For centuries, people believed the bright objects that seemed to wander among the stars were everything from gods to good-luck charms. It takes more than imagination, however, to see distant, moving points of light as planets.
Telescopes let us see them as other worlds, and spacecraft exploration revealed their landscapes. The four planets closest to the Sun are small, hard, and rocky. The four giant outer planets are mostly gas and ice. Beyond them lie icy worlds that were frozen into shape when the solar system was born.



Mercury
Mercury is the closest planet to the Sun. This rocky world gets hotter than an oven and colder than a freezer. Its desolate surface is heavily cratered and split by cracks.

Venus
Volcanic Venus is a place of crushing atmospheric pressure and broiling heat, one we cannot visit in person. Its desolate surface is hidden from our view by a blanket of clouds.

Our Earth
Our home world is warm, wet, and teeming with life. It is the place we understand best. We use what we know to explore other planets and learn about the solar system.

Mars
Mars has places that look like Earth, yet it is very different from our world.

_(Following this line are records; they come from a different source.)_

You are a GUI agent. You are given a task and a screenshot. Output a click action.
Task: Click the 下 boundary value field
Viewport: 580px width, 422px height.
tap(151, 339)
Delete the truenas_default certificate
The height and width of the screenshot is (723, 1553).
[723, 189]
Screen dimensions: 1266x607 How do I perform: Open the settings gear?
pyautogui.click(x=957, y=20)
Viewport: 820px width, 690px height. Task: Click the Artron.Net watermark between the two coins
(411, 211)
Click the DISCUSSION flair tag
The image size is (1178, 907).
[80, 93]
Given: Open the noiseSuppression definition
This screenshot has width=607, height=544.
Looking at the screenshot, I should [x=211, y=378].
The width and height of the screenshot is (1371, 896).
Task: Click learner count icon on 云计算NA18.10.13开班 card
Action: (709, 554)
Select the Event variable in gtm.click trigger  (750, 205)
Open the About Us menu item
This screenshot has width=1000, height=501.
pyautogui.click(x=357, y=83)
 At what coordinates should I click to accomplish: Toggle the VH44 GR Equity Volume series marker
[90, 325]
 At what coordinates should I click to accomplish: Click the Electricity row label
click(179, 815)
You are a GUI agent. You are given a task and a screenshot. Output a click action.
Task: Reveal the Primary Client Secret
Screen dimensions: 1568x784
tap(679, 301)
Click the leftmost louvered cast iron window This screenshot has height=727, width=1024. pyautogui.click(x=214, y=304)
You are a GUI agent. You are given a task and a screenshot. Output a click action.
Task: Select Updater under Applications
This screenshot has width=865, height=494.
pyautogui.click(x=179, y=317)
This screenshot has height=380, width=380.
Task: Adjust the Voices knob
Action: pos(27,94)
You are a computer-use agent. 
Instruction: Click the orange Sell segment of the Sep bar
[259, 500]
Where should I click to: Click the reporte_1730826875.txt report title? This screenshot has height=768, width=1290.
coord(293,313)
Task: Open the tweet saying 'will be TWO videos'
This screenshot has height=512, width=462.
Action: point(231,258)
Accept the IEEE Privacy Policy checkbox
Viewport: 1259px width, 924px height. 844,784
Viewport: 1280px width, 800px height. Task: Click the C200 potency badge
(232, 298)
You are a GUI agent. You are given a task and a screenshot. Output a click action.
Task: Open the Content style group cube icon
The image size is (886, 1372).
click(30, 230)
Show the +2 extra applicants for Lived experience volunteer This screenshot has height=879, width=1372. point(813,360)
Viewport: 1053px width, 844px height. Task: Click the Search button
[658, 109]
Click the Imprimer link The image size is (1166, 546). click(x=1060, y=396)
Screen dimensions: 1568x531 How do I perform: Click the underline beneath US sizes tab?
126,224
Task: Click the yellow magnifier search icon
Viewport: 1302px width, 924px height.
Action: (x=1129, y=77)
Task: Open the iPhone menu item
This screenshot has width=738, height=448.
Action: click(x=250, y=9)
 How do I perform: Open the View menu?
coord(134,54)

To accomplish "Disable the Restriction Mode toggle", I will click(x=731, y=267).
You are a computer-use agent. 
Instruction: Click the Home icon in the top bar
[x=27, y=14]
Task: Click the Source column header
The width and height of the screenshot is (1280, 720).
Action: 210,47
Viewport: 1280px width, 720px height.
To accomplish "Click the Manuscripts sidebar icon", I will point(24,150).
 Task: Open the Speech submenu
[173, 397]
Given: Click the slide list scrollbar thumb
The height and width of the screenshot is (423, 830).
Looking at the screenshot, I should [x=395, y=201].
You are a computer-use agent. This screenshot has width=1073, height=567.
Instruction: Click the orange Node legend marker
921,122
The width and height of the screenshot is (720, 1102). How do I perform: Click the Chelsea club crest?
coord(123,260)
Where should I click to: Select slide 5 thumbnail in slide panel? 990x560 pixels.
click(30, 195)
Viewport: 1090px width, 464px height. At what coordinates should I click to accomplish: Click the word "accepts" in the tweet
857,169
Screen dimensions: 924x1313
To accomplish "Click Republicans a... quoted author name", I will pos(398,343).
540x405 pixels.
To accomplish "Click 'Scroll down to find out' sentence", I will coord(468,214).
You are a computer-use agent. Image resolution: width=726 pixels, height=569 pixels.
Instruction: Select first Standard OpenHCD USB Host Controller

The surface of this dry and dusty desert planet freezes beneath a thin carbon dioxide atmosphere.

Jupiter
Jupiter is a gas giant and the largest world in the solar system. High-speed winds shape its cloud layers and send huge whirling windstorms racing across the planet.

Saturn
Particles of ice form a complex set of rings that circle gas giant Saturn. The planet belches clouds of ammonia ice crystals from deep within its atmosphere.

Uranus
Uranus is a planet tipped on its side, and its thick atmosphere is unevenly heated by the Sun. The result is a world with extreme weather and seasons.

Neptune
Neptune’s windy atmosphere is speckled with huge dark spots that appear and disappear. One large moon and a swarm of smaller ones orbit the planet.

Pluto and Beyond
Frigid Pluto lies in the solar system’s outer reaches. It orbits far from the Sun along with its companion Charon. The surfaces of these two worlds are frozen ice deserts.